On Tue, 31 Aug 1999, Joey Hess wrote:

> Dale Scheetz wrote:
> > Look Joey, you have taken my comments much to personally.
> 
> No I haven't. As I said, I don't _care_ if you use debhelper or not, or if
> anyone does. I welcomed constructuve comments like yours _two_years_ago_,
> and they made the initial design of debhelper much better. And I did ignore
> some of them, hoping perhaps something would one day come along that was
> better than debhelper and managed to address them. But I'm not hearing a
> single thing from you regarding helper tools that I didn't hear two years
> ago. Perhaps my memory is just too good for random topics discussed on
> mailing lists, but repeating a topic like that bores me.

Sorry you're bored. I still say that you are taking this personally, and I
say that because you still insist that the thrust of my arguments pertain
to the use of debmake. It isn't. While debmake is one of the items that I
have listed and discussed, as relates to creeping featurism, it isn't the
only one. The fact that you return to this (and perl) as the "subjects" of
my rant means you haven't heard what I have been trying to say.

> 
> > I have been with this project for a "looong" time, and have seen it grow
> > from under a hundred developers and an equal number of packages to the
> > monster that it has become today. During that time, package development
> > has gone from being controled and limited to only shell scripts of the pre
> > and post install/remove variety, into the more relaxed state we find
> > today. With the large number of packages and all the chances for disaster
> > that this creates, I don't think I'm being unreasonable in asking that we
> > revisit this issue yet again.
> > 
> > The fact that you don't agree worries me, as it indicates a rigid,
> > inflexible, position with respect to such important tools. Such a position
> > makes it difficult to even start such a design process, so please
> > reconsider.
> 
> In one paragraph, you accuse me of being too "relaxed". In the next, too
> "rigid, inflexible". Please make up your mind. You're the one who's coming

Because your position is confusing to me. Some points seem to rigid while
other points contradict that rigidity...


> off as rigid to me, if you think we should restrict ourselves to a single
> language for everything, or a single method for building packages. 
> 
That isn't what I think. I _do_ think that we need to look more closely at
the way we "plan" enhancements to the packaging system, so that we make
sure we don't paint ourselves into a corner.

I do happen to agree with Ian's early insistance that the package manager
not deal with anything more than pre and post install/remove scripts.
There are good reasons for keeping the tools simple during installation. I
happen to believe that there are good reasons for keeping the tools simple
for construction as well. Complex chains of dependencies create the
potential for unresolvable interdependencies making forward motion
impossible.


> The best thingh about the debian package build system is the tremendous
> amount of flexability it gives you to build your package however you want.
> Debmake, debhelper, yada, and the countless different handrolled rules files
> are just a natural outgrowth of that flexability.
* * *
* _Exercise goal_
Please quote the debhelper discussion word for word from "I do happen" to "however you want.". The records that come next are separate from the text and unrelated to it.

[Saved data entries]
* * *
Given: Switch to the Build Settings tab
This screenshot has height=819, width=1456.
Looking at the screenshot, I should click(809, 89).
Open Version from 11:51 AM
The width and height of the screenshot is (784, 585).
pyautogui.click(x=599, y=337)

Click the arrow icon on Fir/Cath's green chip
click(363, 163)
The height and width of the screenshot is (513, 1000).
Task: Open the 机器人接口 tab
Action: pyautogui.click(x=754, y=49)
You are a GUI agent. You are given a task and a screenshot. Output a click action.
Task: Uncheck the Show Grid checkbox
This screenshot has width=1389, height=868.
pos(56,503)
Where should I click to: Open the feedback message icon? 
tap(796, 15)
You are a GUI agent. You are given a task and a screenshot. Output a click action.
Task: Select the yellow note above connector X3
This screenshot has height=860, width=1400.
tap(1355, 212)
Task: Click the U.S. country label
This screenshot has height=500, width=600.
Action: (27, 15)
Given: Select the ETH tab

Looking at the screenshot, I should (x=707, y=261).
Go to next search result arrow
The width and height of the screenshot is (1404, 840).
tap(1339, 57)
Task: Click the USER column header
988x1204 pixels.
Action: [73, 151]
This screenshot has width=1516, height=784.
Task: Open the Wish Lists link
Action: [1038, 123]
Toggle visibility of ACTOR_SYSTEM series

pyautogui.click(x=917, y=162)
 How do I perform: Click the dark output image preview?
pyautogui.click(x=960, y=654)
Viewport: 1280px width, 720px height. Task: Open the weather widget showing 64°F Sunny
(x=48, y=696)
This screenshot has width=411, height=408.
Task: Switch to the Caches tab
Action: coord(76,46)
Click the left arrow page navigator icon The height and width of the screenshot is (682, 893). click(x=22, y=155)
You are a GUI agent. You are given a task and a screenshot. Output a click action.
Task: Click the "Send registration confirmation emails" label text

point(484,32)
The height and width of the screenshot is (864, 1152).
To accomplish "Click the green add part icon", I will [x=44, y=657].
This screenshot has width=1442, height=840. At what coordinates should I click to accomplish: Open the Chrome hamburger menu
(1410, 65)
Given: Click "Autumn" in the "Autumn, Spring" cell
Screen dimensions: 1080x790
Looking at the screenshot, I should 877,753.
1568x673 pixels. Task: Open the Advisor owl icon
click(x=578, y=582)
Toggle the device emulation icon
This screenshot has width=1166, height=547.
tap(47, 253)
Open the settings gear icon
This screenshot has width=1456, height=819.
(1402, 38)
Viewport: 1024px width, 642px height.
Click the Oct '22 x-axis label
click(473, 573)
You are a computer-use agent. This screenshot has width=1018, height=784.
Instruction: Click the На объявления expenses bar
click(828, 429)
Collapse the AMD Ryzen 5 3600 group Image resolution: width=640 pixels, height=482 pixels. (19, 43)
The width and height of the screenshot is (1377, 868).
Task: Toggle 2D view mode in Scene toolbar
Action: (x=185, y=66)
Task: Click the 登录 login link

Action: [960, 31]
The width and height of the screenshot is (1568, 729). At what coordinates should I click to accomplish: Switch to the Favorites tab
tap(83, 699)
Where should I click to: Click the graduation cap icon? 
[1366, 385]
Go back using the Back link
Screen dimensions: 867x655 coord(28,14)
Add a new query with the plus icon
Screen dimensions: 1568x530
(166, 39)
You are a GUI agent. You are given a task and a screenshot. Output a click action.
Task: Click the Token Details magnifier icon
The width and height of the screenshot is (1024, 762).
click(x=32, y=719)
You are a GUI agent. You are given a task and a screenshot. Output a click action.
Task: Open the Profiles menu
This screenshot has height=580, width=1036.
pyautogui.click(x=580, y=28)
* * *
* _Response to the exercise_
I do happen to agree with Ian's early insistance that the package manager
not deal with anything more than pre and post install/remove scripts.
There are good reasons for keeping the tools simple during installation. I
happen to believe that there are good reasons for keeping the tools simple
for construction as well. Complex chains of dependencies create the
potential for unresolvable interdependencies making forward motion
impossible.


> The best thingh about the debian package build system is the tremendous
> amount of flexability it gives you to build your package however you want.